Originally Posted by 1hit1der
Has anyone here tried using the Pocket Lathe to do tips? Just wondering how well it works since it looks like a very inexpensive alternative to getting a real lathe. Thanks.

http://www.pocketlathe.com/

Doesn't look to effective to me, but I've never tried it.

RiverCity 01-10-2007 07:22 PM

Glad you liked it!
 
Big thanks go out to everyone. Im glad the pictorial went over well!!
Chuck

jondrums 01-11-2007 08:06 AM

sanding fixture
 
1 Attachment(s)
I am surprised nobody has mentioned this easy and free alternative to those fancy sanding jigs. All you need is access to the ceiling joists in your basement. Or if you don't have that, a little imagination, a clamp, and a kitchen cabinet over a flat counter will do.

Just take a scrap piece of wood and drill a 1.5" hole in it with a hole saw. If you don't have a hole saw, then take two scrap pieces clamp them together and make a "v" cut more than halfway into them. Now flip one of them over and you'll have an adjustable square hole. either nail this to the ceiling over your workbench, or clamp it to the top shelf in a kitchen cabinet.
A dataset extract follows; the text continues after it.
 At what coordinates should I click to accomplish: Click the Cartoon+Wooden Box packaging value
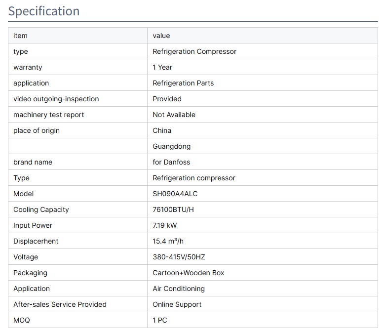click(188, 273)
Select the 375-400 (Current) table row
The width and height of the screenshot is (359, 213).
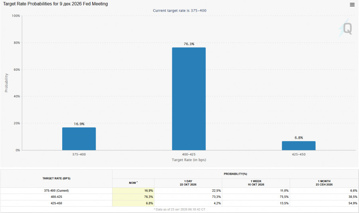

Make sure its about 50-55" off the table/counter surface.

Then tape down some sandpaper and go to work - the attached sketch should tell you the rest. Just make small circles with the ferule on the sandpaper.

For the ocd amoung us - you can use a plum-bob to find the exact center below the jig's hole and mark that on the sandpaper. Then stay within a half an inch of that spot during the sanding.

Jon

billyjack 01-11-2007 10:11 PM

I’ve used the Porper Mushroom Grazer on a bunch of tip installations, but it’s tricky to get right. Best way I found is to clamp the tool to a workbench or tabletop and turn the shaft while keeping it aligned parallel. It’s also important to precisely set the depth stop to keep the blade from contacting the ferrule. Forget it for super hard tips like WB or Sumo. A much better way to go, IMO is what I’ll term the “Tape guide method”. Get yourself a 2 or 3 inch dia. Disc sanding mandrel with 100 to 120 grit discs. I use a drill press, but you can also use a hand drill motor with a trigger lock, clamped in a vise or to a tabletop. However you set it up, orient the disc so you can hold the shaft perpendicular to the disc and rotate it smoothly.
After cutting off the old tip and cleaning and squaring the ferrule, I wrap 2 layers of tape around the ferrule. First layer is Scotch tape, 2 laps around. Over that goes 2 layers of blue masking tape. Once all the tape is on, trim it all even to the tip end of the ferrule with a razor blade. Go ahead and glue on your tip. I use Gorilla Glue for all my installs, so the tape protects the ferrule from the inevitable glue squeeze-out. Once glue is set, you ready for tip sizing.
Set your drill for rpm in the 500-1000 area. Rotate the tip smoothly against the disc until you are lightly scuffing the blue tape all around. Go slow and keep the pressure light, so you don’t generate too much heat. Remove the masking tape, and clamp the shaft horizontally in a vise to a tabletop with the ferrule overhanging the edge. Cut a 1 inch wide strip of 320 to 400 grit sandpaper and loop it over the ferrule in an inverted “U”. Pull it back and forth “shoe shine style” to bring the tip down to the level of the scotch tape. Rotate the shaft about a quarter turn at a time and repeat as necessary, being careful not to sand through the scotch tape. Now you’re ready for the final steps.
Peel off the scotch tape, and repeat the above procedure with some 1500 to 2000 grit paper. You want to bring the tip down the last little bit in size to match the ferrule, and polish the ferrule in the same step. Grits this fine won’t remove any measurable amount from the ferrule, but will bring the softer tip material down to size. Spray a few drops of water on the paper and polish until dry. Wipe it down, shape the tip and you’re finished. Done well, you’ll have a burnished tip, nice and even with the now-polished ferrule. Total time to size and finish a glued tip is about 15-20 minutes. I can do it faster than it took to write this, and you can’t tell any difference from a job done on a lathe. If you have a usable drill, total investment of all the materials needed should still leave you change from a $20 bill. I hope this helps those who would like to do their own tips. Any questions, shoot me a PM.